> [INSTRUCTIONS]:
1 - List every abusive behavior named in the passage on divorce and abuse, in the sentence that begins "The abuse such as name calling".
2 - Carry the passage on divorce and abuse forward from its final sentence.

*** Opening of PASSAGE PROVIDED ***

Interesting. So the patterns that she displayed to make my own personal life hell doesn't matter to the courts?

The court won't stop you from getting divorced, it's there to unwind the marriage in a somewhat orderly fashion.  You're an adult, the court won't put much energy into how you were treated unless your state has exceptions to the usual No Fault aspects of divorce.

Only the patterns that affect the children?  Does having them exposed to the violence matter? The abuse such as name calling, degrading, getting in my face, the hiding my keys, taking my phone, the blocking my path so that I can't leave, the grabbing me and hitting me, the chasing me with her own vehicle... .none of that matters?

I called CPS twice in the months before my separation and divorce.  Here's what happened.  Evidently there is a bar set that must be breached for the verbal abuse to become 'actionable'.
I recall when I called CPS - twice - in the months before my separation and divorce that both staff members asked me, "Is she directing her screaming at you or at the child?"  I had to admit that I was the primary 'target'.  I was told, "In that case, call back if she starts screaming at your child."  Apparently children being exposed to verbal abuse was not actionable in my area, but being the target of verbal abuse might be.   I recall one of them also told me to do what her mother had done, separate and divorce.

The stress, anxiety, and fear when their mother makes threats that she will end her life as she throws her tantrum? That they then need to feel like they have to keep an eye on her?

*** Close of PASSAGE PROVIDED ***
*** Opening of DATA PROVIDED ***

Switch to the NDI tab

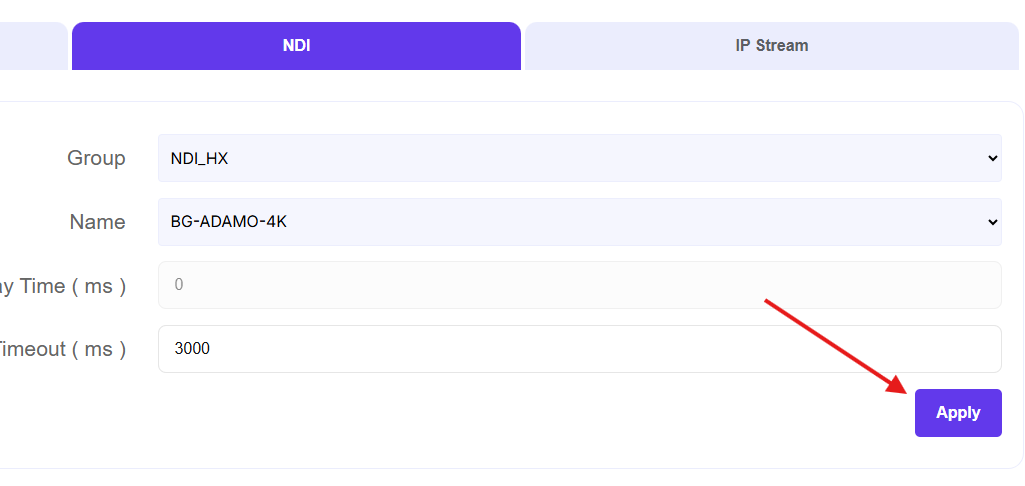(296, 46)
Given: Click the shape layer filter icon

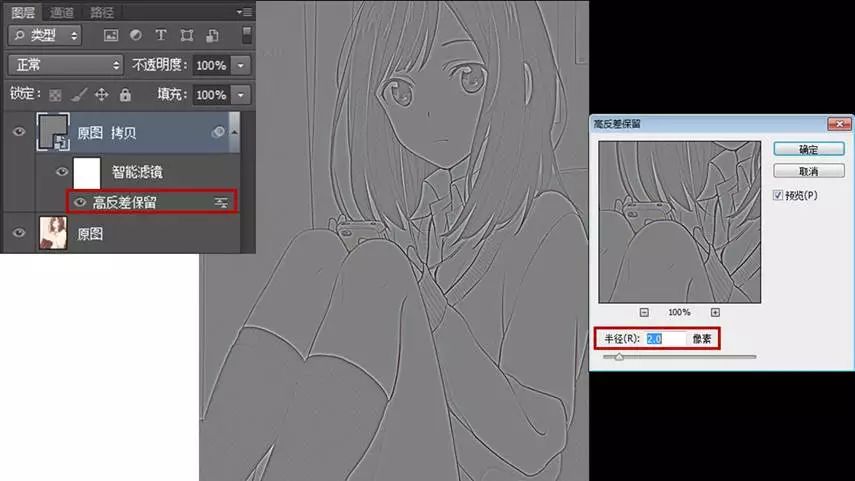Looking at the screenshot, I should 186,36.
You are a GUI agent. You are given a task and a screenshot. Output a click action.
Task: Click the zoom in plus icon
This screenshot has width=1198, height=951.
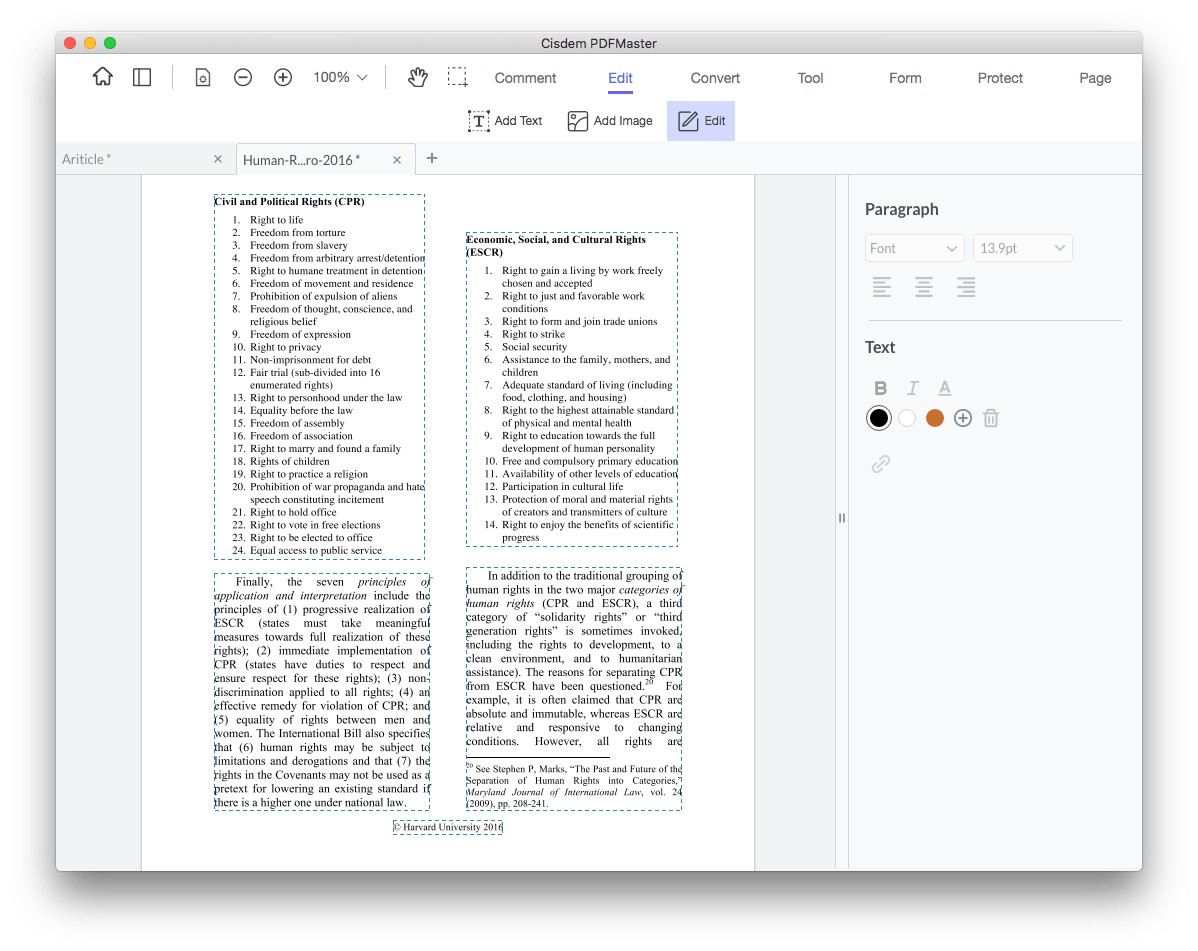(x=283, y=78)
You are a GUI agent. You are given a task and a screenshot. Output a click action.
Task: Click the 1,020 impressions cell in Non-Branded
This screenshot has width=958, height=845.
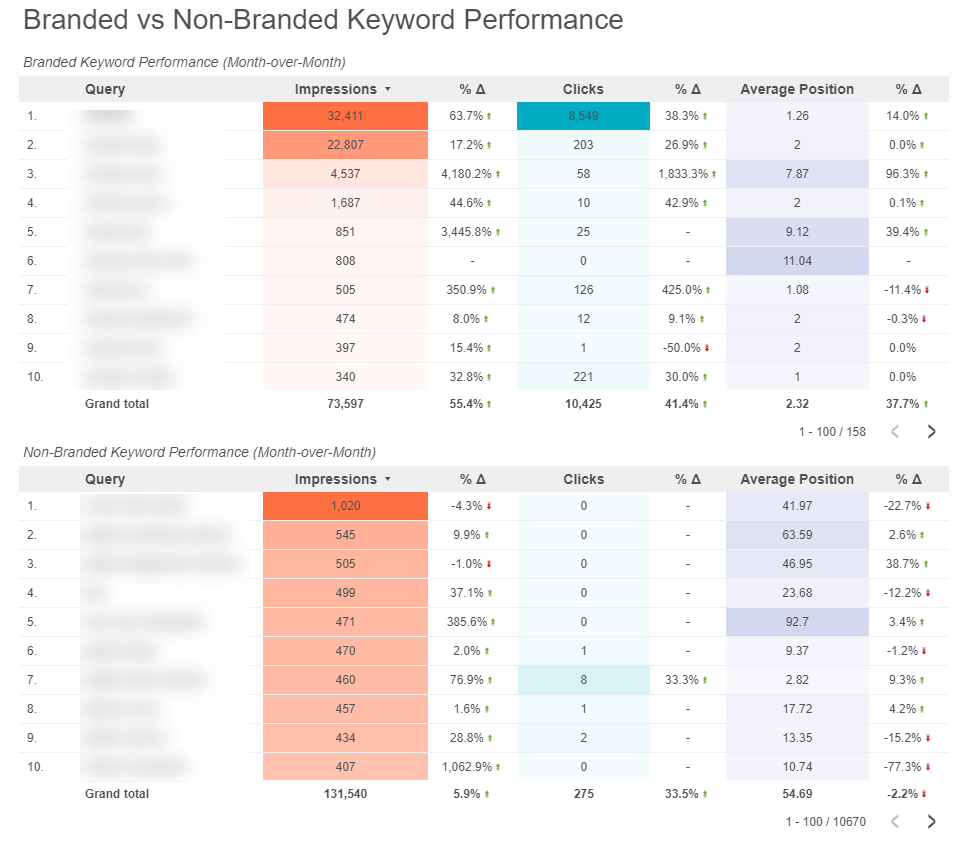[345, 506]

*** Close of DATA PROVIDED ***

> [ANSWERS PROVIDED]:
1 -
- Name calling
- Degrading
- Getting in my face
- Hiding my keys
- Taking my phone
- Blocking my path so that I can't leave
- Grabbing me and hitting me
- Chasing me with her own vehicle

2 -
Suicide threats... .there is a difference between real suicidal thoughts (acting in) and threats to control or manipulate others (acting out).  In either case you the parent are not expected or considered to be the one trained and informed enough to decide which it is.  Call for help.  Leave it to to the emergency responders and responsible evaluators to assess.  However, a warning here.  Very likely once the professionals arrive your spouse will deny and claim you're lying.  Denial and Blame Shifting are typical reactions.  Partly self-interest and partly denial of the facts.  So if you do report suicidal comments, be sure you also have documentation of what she said, either witnesses (avoid putting the children in the middle) or recordings.  Otherwise they'll walk away saying she claims to be okay.

If the children are in counseling, a good thing for them and something court views favorably, over time they may open up to the counselor and describesome of the poor behaviors of their dysfunctional parent.